Commentary of the Old and New Testaments

Ezekiel 13

By Joseph Benson

 

Verses 2-4
Ezekiel 13:2-4. Son of man, prophesy against the prophets of Israel — So they called themselves, as if none but they had been worthy of the name of Israel’s prophets, who were indeed Israel’s deceivers. Say unto them that prophesy out of their own hearts — According to their own fancy, without having received any revelation from God. The true prophets often denounced God’s judgments against the false ones: laying to their charge many misdemeanours in their private life and conversation, and upbraiding them for their unfaithfulness in the office they undertook of declaring God’s will to his people. Wo unto the foolish prophets — Ignorant and wicked, and who, while they wilfully deceived the people, unthinkingly brought destruction upon themselves. Observe, reader, foolish prophets are not of God’s sending: those whom he sends, he either finds or makes fit for his work. Where he gives warrant, he gives wisdom. That follow their own spirit, and have seen nothing — Who utter their own imaginations for true prophecies, and pretend to have visions when they never had any. O Israel, thy prophets, not mine, are like the foxes in the deserts — Hungry and ravening, crafty and guileful: “deceitful workers, (as the apostle styles such persons, 2 Corinthians 11:13,) who craftily insinuate false doctrines into weak and unstable minds, and greedily catch at any appearance of advantage to themselves.” — Lowth.

(Provided material):
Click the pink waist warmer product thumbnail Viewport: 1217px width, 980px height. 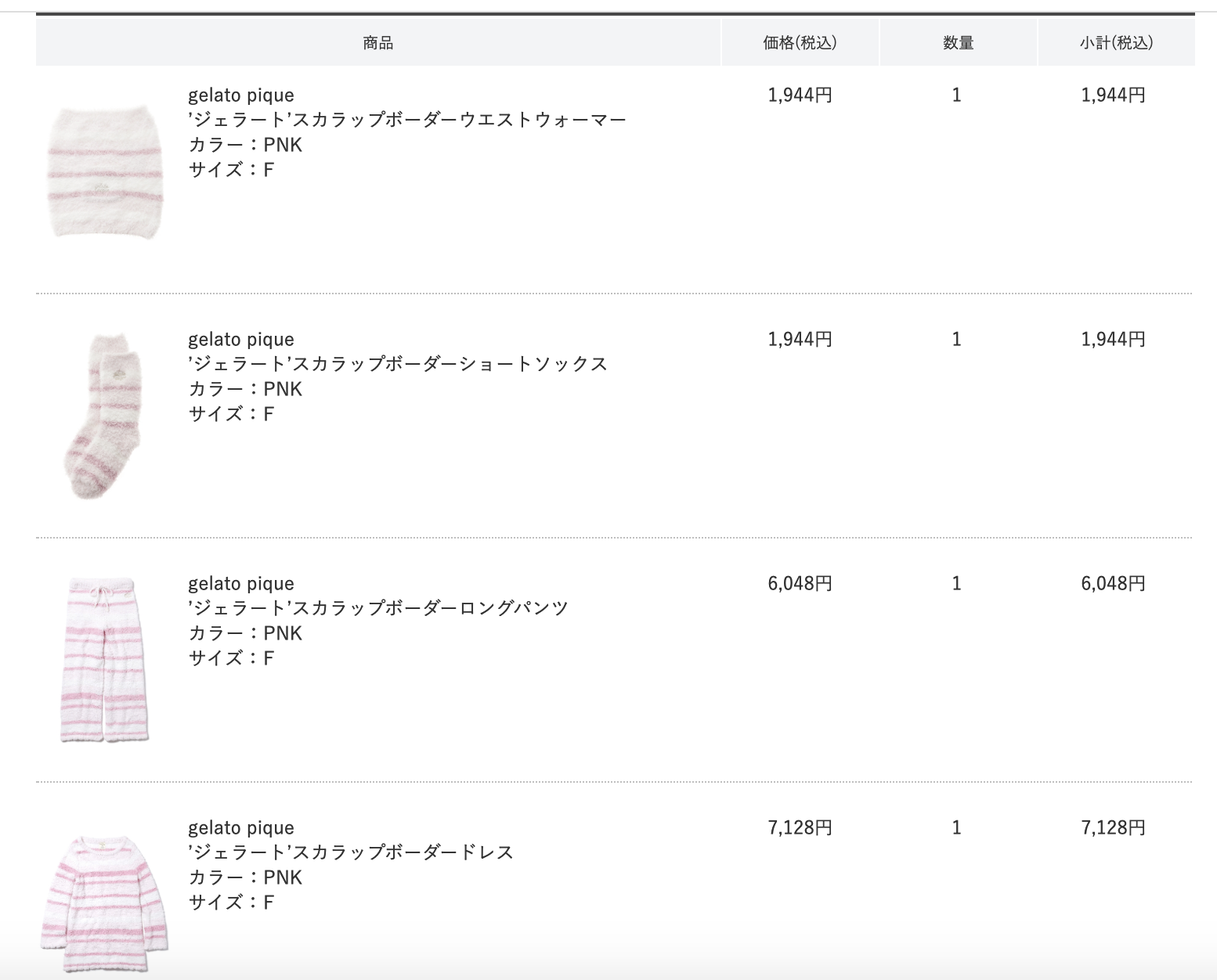point(104,170)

(To be done):
Answer the following from the commentary on Ezekiel 13:
(a) How does it explain the phrase "prophesy out of their own hearts"?
(b) Which verse is cited for the description "deceitful workers"?
(c) To what animals, and in what setting, are the prophets of Israel compared?

(Output of the task):
(a) It means prophesying according to their own fancy, without having received any revelation from God.
(b) 2 Corinthians 11:13.
(c) They are compared to foxes in the deserts.